None of the fears of DSA’s Latin American partners assembled in Uruguay that weekend became reality. Thanks to high levels of voter turnout among communities that traditionally lean towards the FA, Orsi and Cossio registered a clear victory in the second round by a margin of 52% to 48%, without any need for legal interventions or hand recounts. Delgado respected the popular mandate given to Orsi and, different from other right-wing leaders, publicly communicated his acknowledgment of defeat almost immediately after the final results were announced. The new FA government is now scheduled to take office on March 1, 2025. The Uruguayan people are anxious for Orsi and Cossio to start putting into practice the policy platform that the FA campaigned on, which aims to promote more dynamic, sustainable and equitable economic growth, greater citizen security, and better access to social rights for all, including social housing, public education and subsidized medicine.

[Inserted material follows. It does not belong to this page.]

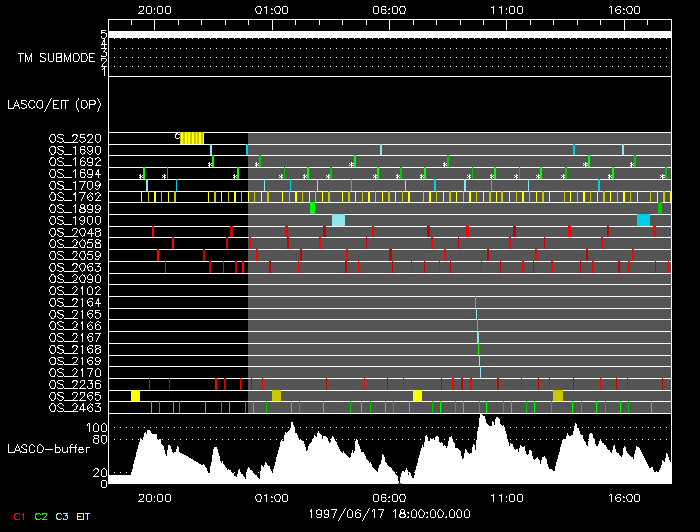
Task: Click the LASCO/EIT (DP) heading
Action: pyautogui.click(x=53, y=104)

DSA would be well-advised to study FA’s base-building techniques and how it has created deep inroads with the labor movement in particular, as well as how it has fostered an organizational atmosphere marked by respectful internal political competition combined with iron-clad outward-facing external unity. The 53-year history of the FA has clearly shown us that coherent, successful democratic socialist political projects even in small countries can become important political guideposts for socialists in the Americas and beyond.